Combined with the issuance of £3.0 billion of Reserve Capital Instruments, Barclays total capital raising is £7.05 billion, which enables Barclays to fully satisfy its commitment to raise new external capital.
Barclays Capital, Credit Suisse and JPMorgan Cazenove are acting as joint bookrunners on behalf of Barclays in connection with the Institutional Placing.
ANALYST AND INVESTOR INFORMATION
ENQUIRIES
ANALYSTS AND INVESTORS
Mark Merson +44 (0) 20 7116 5752
John McIvor +44 (0) 20 7116 2929
MEDIA
Howell James +44 (0) 20 7116 6060
Alistair Smith +44 (0) 20 7116 6132
Forward Looking Statements
This announcement contains certain forward-looking statements with respect to certain of the Group's plans and its current goals and expectations relating to its future financial condition and performance and which involve a number of risks and uncertainties. Barclays cautions readers that no forward-looking statement is a guarantee of future performance and that actual results could differ materially from those contained in the forward-looking statements. These forward-looking statements can be identified by the fact that they do not relate only to historical or current facts. Forward-looking statements sometimes use words such as ' may', 'will', 'seek', 'continue', 'aim', 'anticipate', 'target', 'expect', 'estimate', 'intend', 'plan', 'goal', 'believe' or other words of similar meaning. Examples of forward-looking statements include, among others, statements regarding the Group's future financial position, income growth, impairment charges, business strategy, projected levels of growth in the banking and financial markets, projected costs, estimates of capital expenditures, and plans and objectives for future operations and other statements that are not historical fact.
By their nature, forward-looking statements involve risk and uncertainty because they relate to future events and circumstances, including, but not limited to, UK domestic and global economic and business conditions, the effects of continued volatility in credit markets, liquidity conditions in the market, market related risks such as changes in interest rates and exchange rates, effects of changes in valuation of credit market exposures, change in valuation of issued notes, the policies and actions of governmental and regulatory authorities, changes in legislation, the further development of standards and interpretations under IFRS applicable to past, current and future periods, evolving practices with regard to the interpretation and application of standards under IFRS, progress in the integration of the North American investment banking and capital markets operations of Lehman Brothers into the Group's business and the quantification of the benefits resulting from such acquisition, the outcome of pending and future litigation, the success of future acquisitions and other strategic transactions and the impact of competition - a number of which factors are beyond the Group's control.
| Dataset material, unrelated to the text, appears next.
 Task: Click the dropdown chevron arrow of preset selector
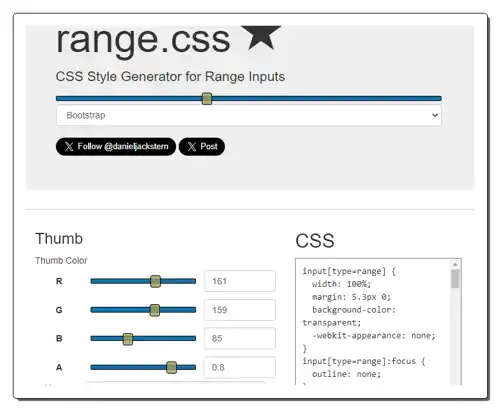pos(435,115)
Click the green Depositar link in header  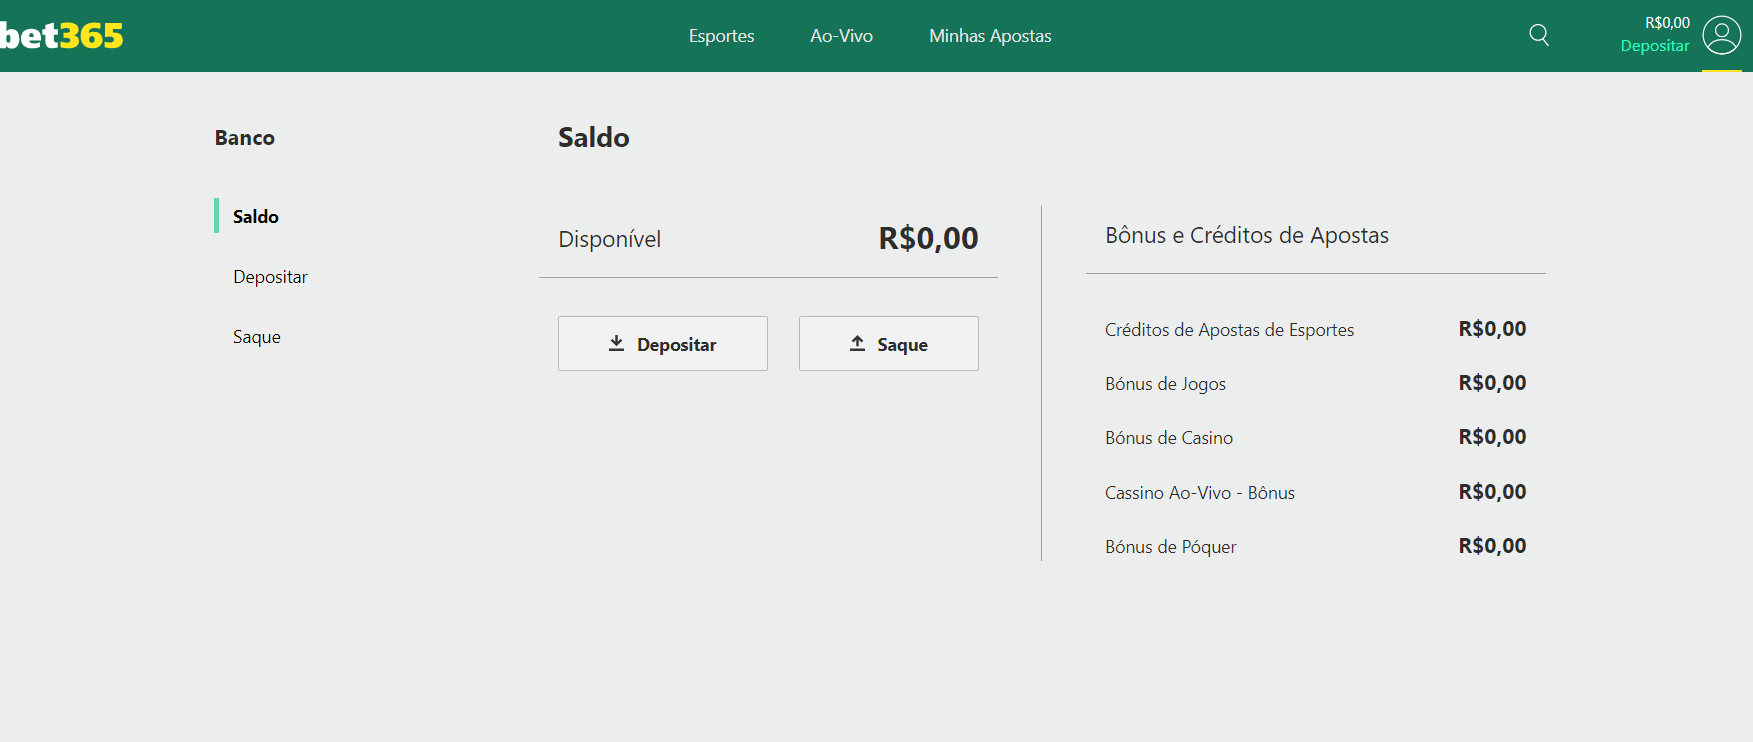pyautogui.click(x=1655, y=46)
As a result, the Group's actual future results may differ materially from the plans, goals, and expectations set forth in the Group's forward-looking statements. Any forward-looking statements made herein speak only as of the date they are made. Except as required by the FSA, the London Stock Exchange or applicable law, Barclays expressly disclaims any obligation or undertaking to release publicly any updates or revisions to any forward-looking statements contained in this announcement to reflect any change in Barclays expectations with regard thereto or any change in events, conditions or circumstances on which any such statement is based.
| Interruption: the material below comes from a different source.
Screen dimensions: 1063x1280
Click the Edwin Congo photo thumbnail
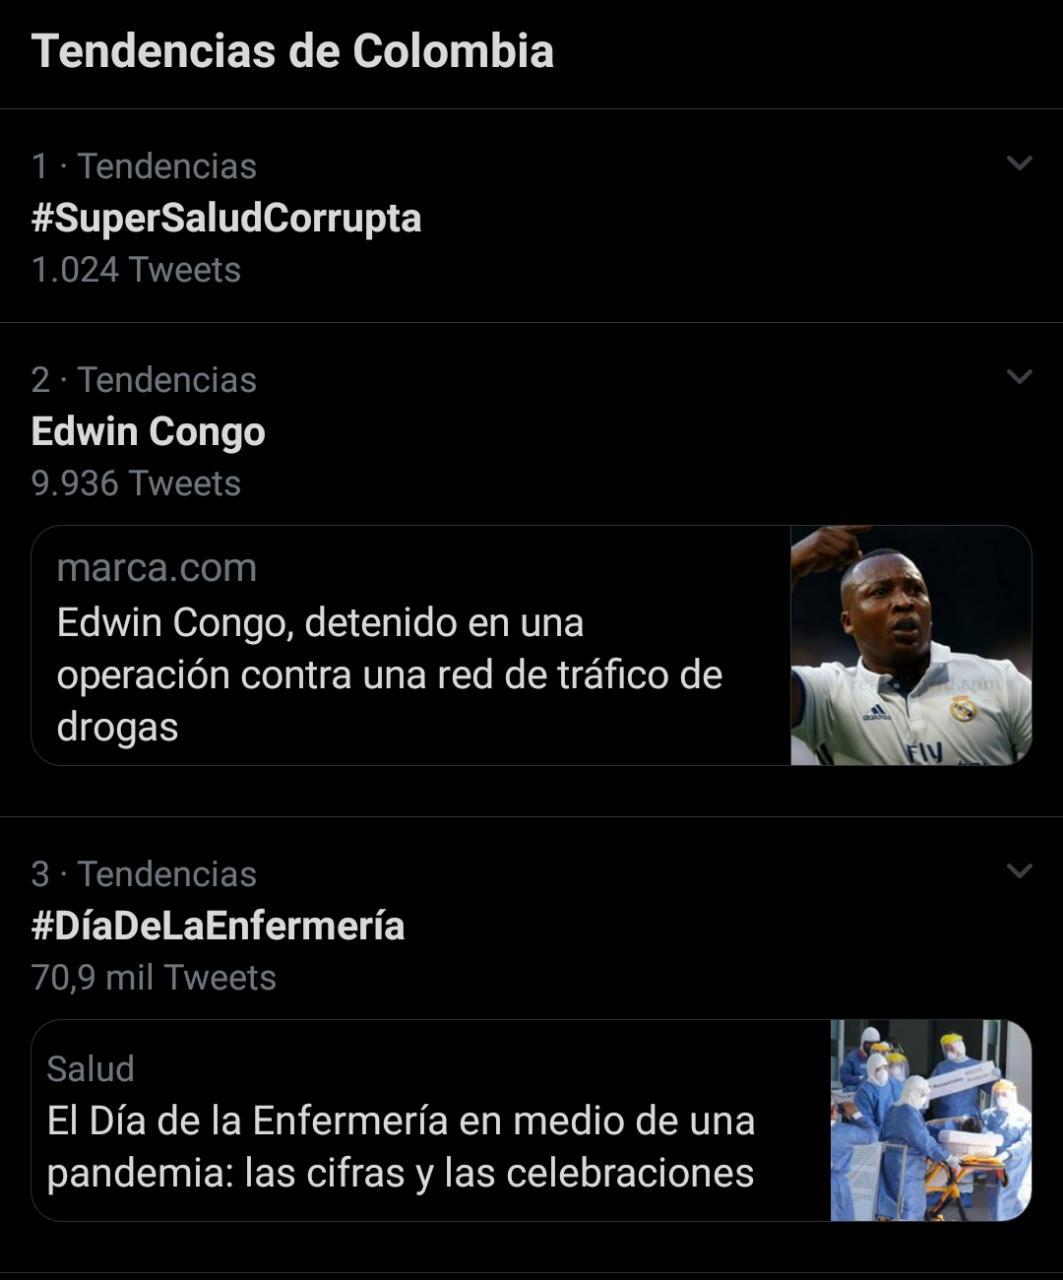tap(910, 645)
Nothing in this announcement is intended, or is to be construed, as a profit forecast or to be interpreted to mean that earnings per Barclays Ordinary Share for the current or future financial years will necessarily match or exceed the historical published earnings per Barclays Ordinary Share.
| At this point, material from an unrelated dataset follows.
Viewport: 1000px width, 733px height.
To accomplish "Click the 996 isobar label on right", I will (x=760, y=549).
This announcement is not a prospectus but an advertisement. A prospectus relating to the admission for trading of RCIs (the 'RCI Prospectus') is expected to be published on or around the issue date of the RCIs and a prospectus relating to the admission for trading of MCNs (the 'MCN Prospectus') is expected to be published on or around the issue date of the MCNs. This announcement may not be passed on in the United Kingdom except to persons in circumstances in which Section 21(1) of the Financial Services and Markets Act 2000 does not apply.
This announcement has been issued by and is the sole responsibility of Barclays. No representation or warranty, express or implied, is or will be made as to, or in relation to, and no responsibility or liability is or will be accepted by Credit Suisse Securities (Europe) Limited or JPMorgan Cazenove Limited or by any of their respective affiliates or agents as to or in relation to, the accuracy or completeness of this announcement or any other written or oral information made available to or publicly available to any interested party or its advisers, and any liability therefore is expressly disclaimed.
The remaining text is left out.